Ты спрашиваешь, Павло, зачем нам внушать народу отношение к отчужденному труду как к главной цели? Потому что для твоего Бога любой труд есть – средство. Средство сохранения достойных и истинных форм жизни. Для нас же труд – цель, дело чести, доблести и геройства. Оболваненные массы, следуя к этой цели, убивают жизнь, выхолащивают ее, превращаются в исполнительных бездушных роботов, а с увеличением хотя бы в одной отдельно взятой стране количества мертвых душ соответственно уменьшаются запасы жизни на земле. И когда вся она начнет приближаться к пределу, можешь называть коммунизмом этот предел, Ян, – мне все равно, мы восторжествуем. Еще одно мгновение вечности, и не спасется НИКТО, ибо мы погубим ВСЕХ. На твою же грубую и ехидную подъебку, Флоренский, что сами-то мы станем тогда делать? – я тебе отвечу так: делать нам тогда будет нечего. Вот и все. Подписывай, говорю, сука, протокол допроса, а то сейчас Дзержинским между рог врежу!

Что же, вы думаете, говорит мне этот Степан Иванович?

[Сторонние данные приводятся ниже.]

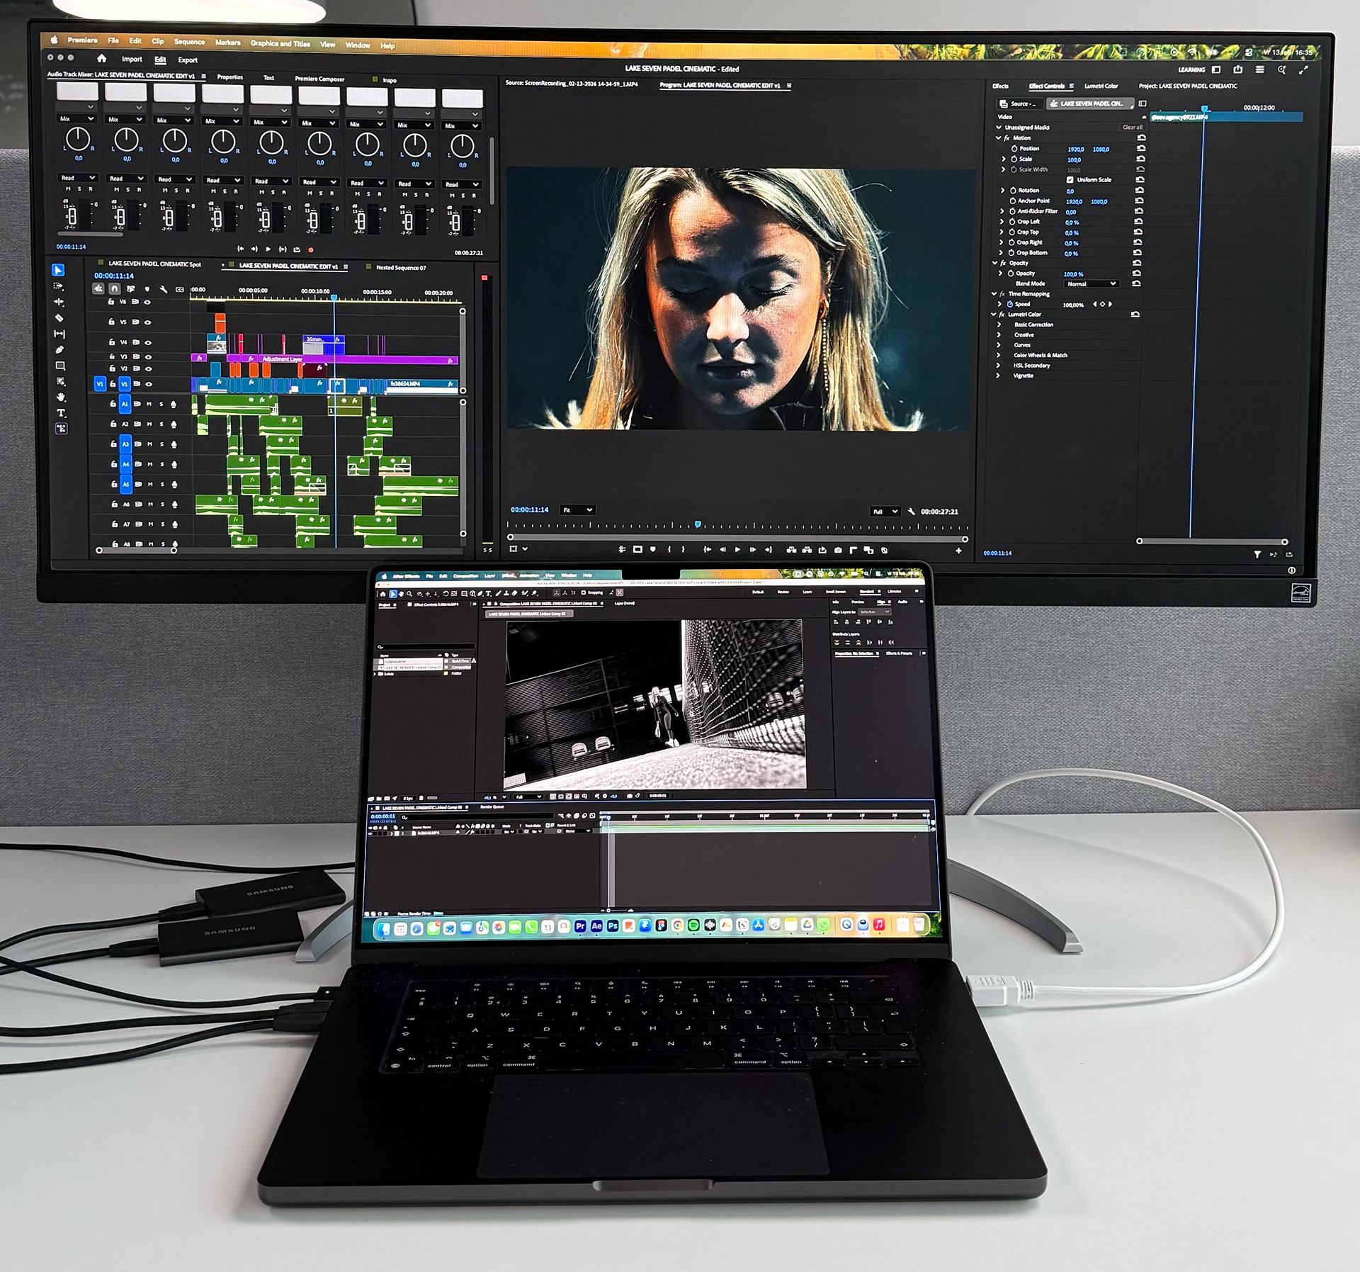
Task: Select the Hand tool
Action: click(x=61, y=397)
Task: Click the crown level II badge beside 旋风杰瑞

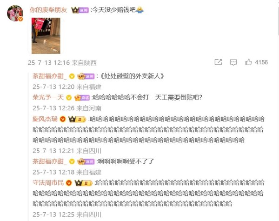Action: (x=77, y=119)
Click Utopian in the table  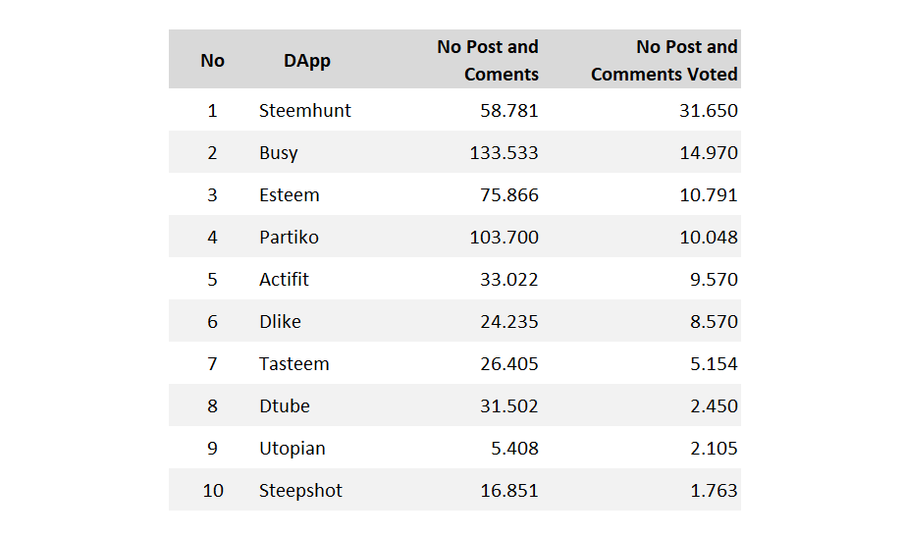tap(293, 449)
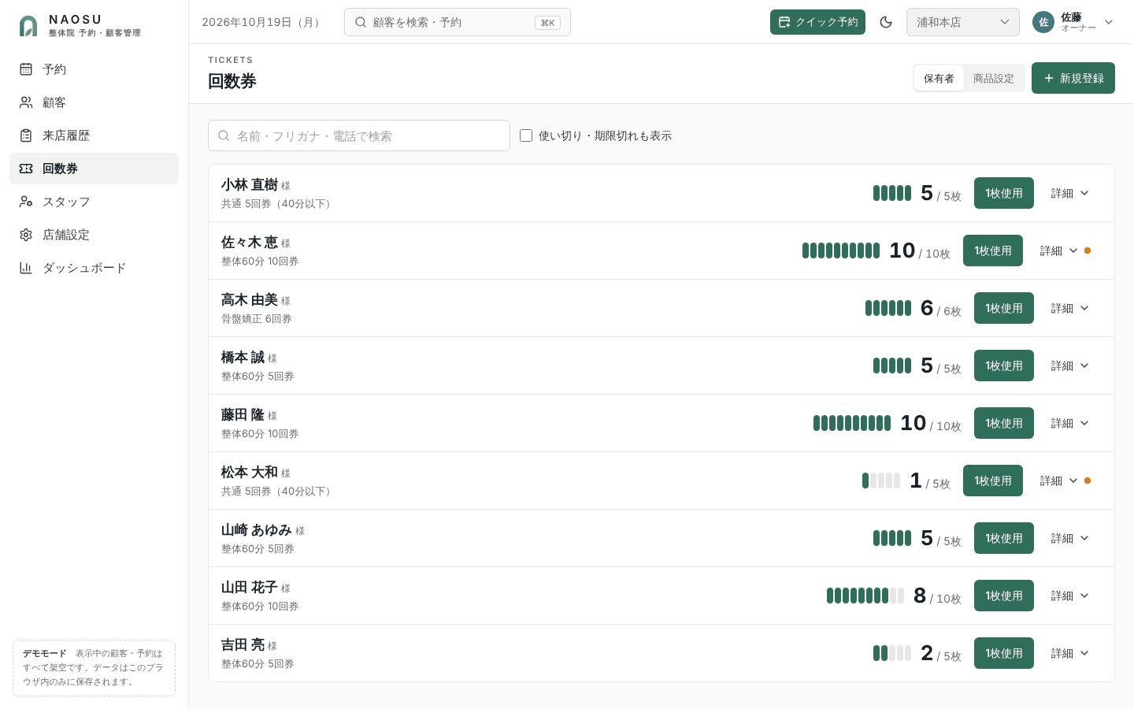Image resolution: width=1134 pixels, height=709 pixels.
Task: Open the 予約 calendar icon in sidebar
Action: pos(26,69)
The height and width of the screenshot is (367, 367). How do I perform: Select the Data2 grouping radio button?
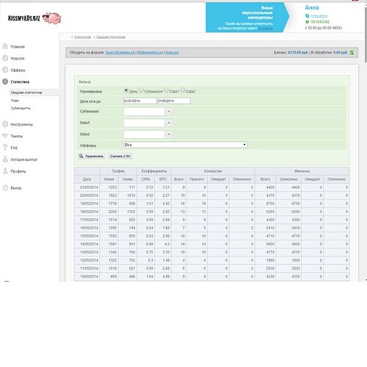tap(183, 90)
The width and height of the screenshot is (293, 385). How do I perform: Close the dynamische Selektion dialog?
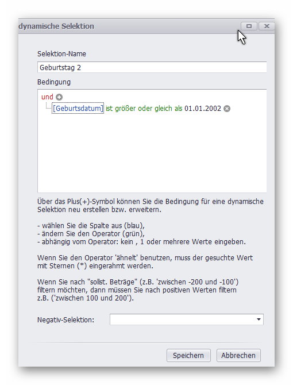(267, 26)
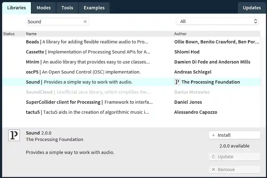Switch to the Modes tab
This screenshot has width=267, height=178.
pyautogui.click(x=44, y=8)
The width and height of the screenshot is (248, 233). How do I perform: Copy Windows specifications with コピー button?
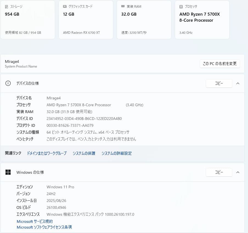(219, 172)
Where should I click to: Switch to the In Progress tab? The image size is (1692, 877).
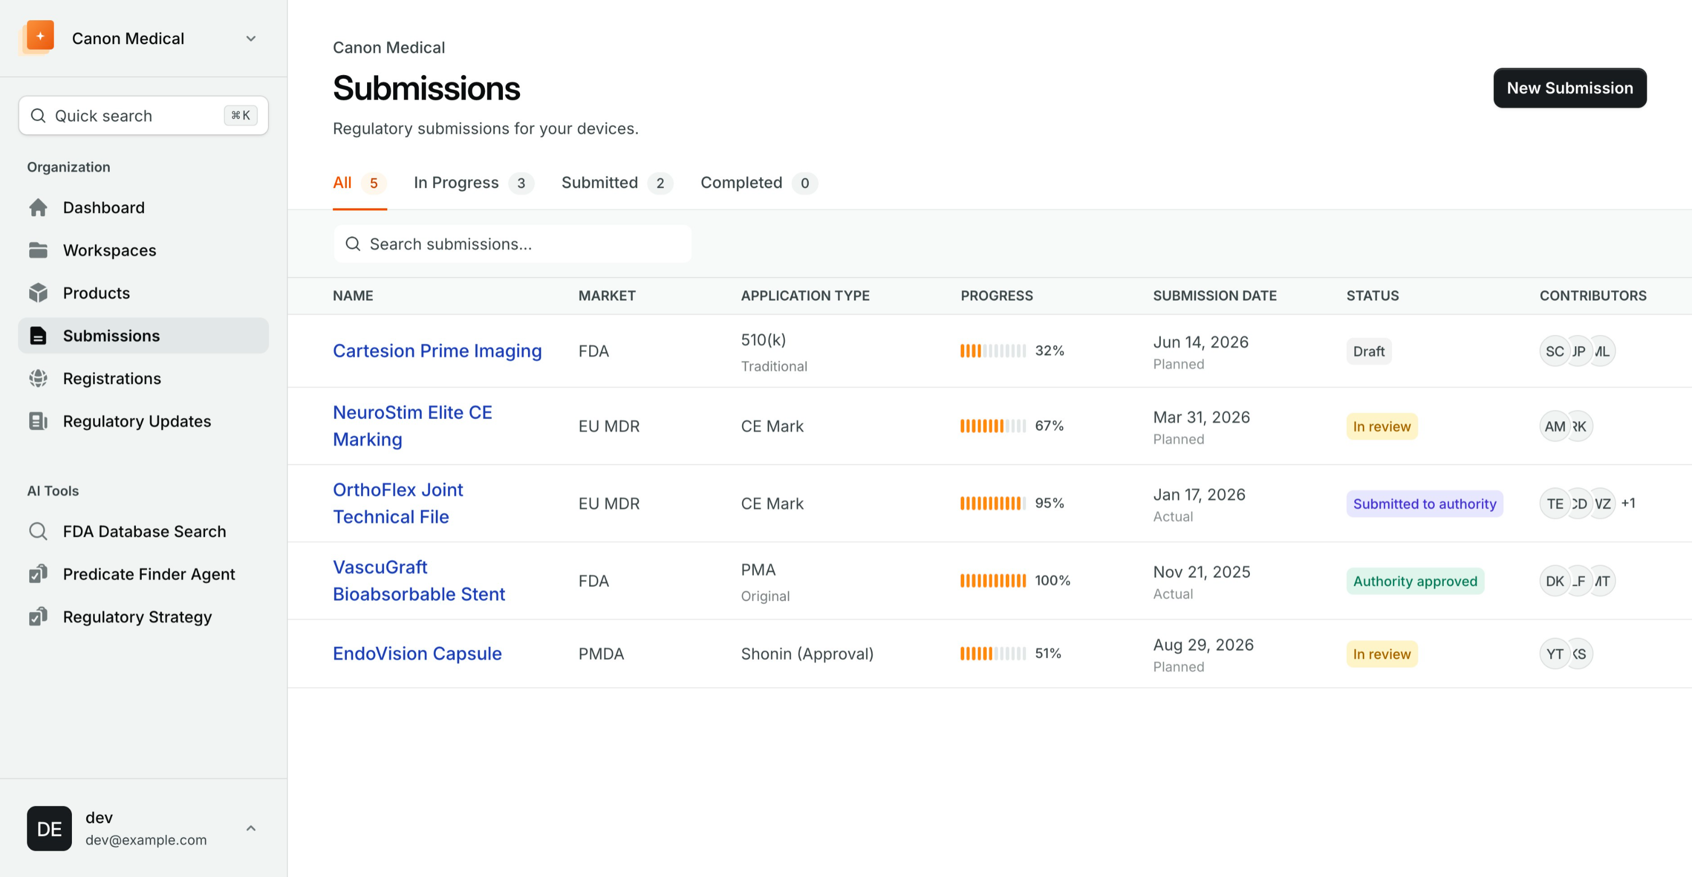456,182
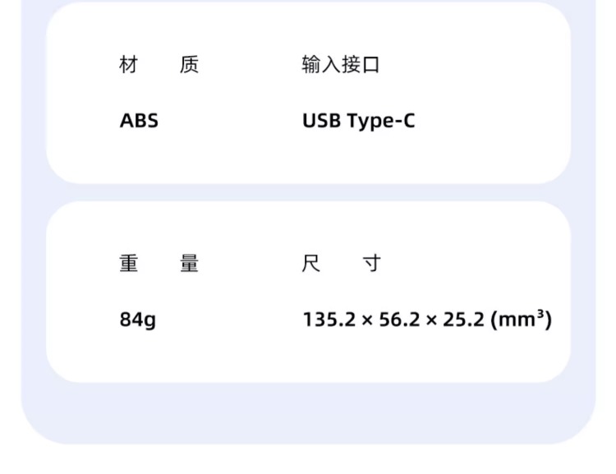Select the USB Type-C text
This screenshot has width=616, height=474.
point(359,121)
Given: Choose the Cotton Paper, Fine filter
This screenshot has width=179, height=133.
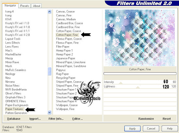Looking at the screenshot, I should [67, 35].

Сгинь, говорит, Сатана, не подпишу! Померяемся силенками! Не подпишу! Я знаю, что ты желаешь погубить Всех, но Господь хочет спасти каждого! Попробуй заставь ты меня подписать твой протокол, позорник и гуммозная душонка. Вы, палачи, присвоили себе право судить и распоряжаться свободой и жизнью, вы, используя бесконечно казуистские способности разума, пытаетесь создать новую дьявольскую диалектику для того, чтобы необходимо присутствующую в душе человека мысль о загробной жизни поставить на службу не Бытию, но Смерти. Скажу тебе, палач: вот шар земной, и на нем свободно произрастает жизнь, и по словам пророка есть время жить, и есть время умирать, и эти времена и сроки установлены сообразно законам возрастания, и они открыты Садовнику, но не тебе, Асмодей, сколько бы ты ни мешал Ему снять урожай, как бы ты ни портил Ниву и ненавидел Время. Нет! И ты торопишь Человека уйти из жизни, лишая ее красоты, добра, любви и достоинства, делая ее невыносимой, а если видишь, что устоял Человек, что не сломить его ни мором, ни гладом, ни горем, то ты, палач, казнишь Человека и устрашаешь других.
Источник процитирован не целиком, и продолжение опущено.